On July 10, 2023, WRDE Coast TV unveiled its new brand identity as CoastTV.

==News operation==
With the switch to NBC, WRDE launched a news department—consisting of half-hour evening newscasts at 6:00 and 11:00 pm.

In 2016, the station added a 5 p.m. newscast, WRDE News Live at 5, anchored by Anne Imanuel and Mark Edwards.

Prior to WBOC's acquisition, the station's newscasts were anchored by staff in Little Rock, Arkansas at the studios of the Independent News Network. From Spring 2019 to Fall 2019, WRDE simulcast WBOC's 6 and 11 p.m. newscasts while a new news operation was built.

On October 30, 2019, WRDE launched its newscasts anchored from studios in Milton, Delaware and directed from WBOC's facilities in Salisbury, Maryland. In the fall of 2021, newscasts on WRDE were expanded to morning and mid-day.
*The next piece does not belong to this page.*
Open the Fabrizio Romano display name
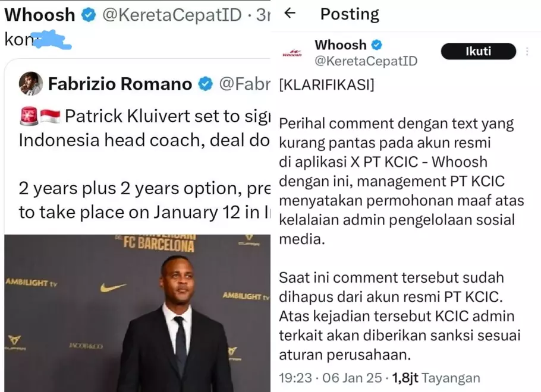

Currently, the news airs at 5, 6 and 11 a.m. and 5, 6 and 11 p.m. on weekdays, and 6 and 11 p.m. on weekends.

==Technical information==

===Subchannels===
The station's signal is multiplexed:

Subchannels of WRDE-LD
| Subchannel | Res.Tooltip Display resolution | Short name | Programming |
| 31.1 | 1080i | WRDE | NBC |
| 31.2 | 480i | COZI | Cozi TV / MyNetworkTV |
| 16.5 | WBOC-CL | Antenna TV |
| 42.2 | 1080i | TELEMUN | Telemundo (WBOC-LD) |

WRDE-LD is also rebroadcast as channel 31.3 from WBOC-LD, which is co-sited with WRUE-LD at the Laurel tower, and 31.4 from WSJZ-LD, which broadcasts from a tower at Millsboro, Delaware.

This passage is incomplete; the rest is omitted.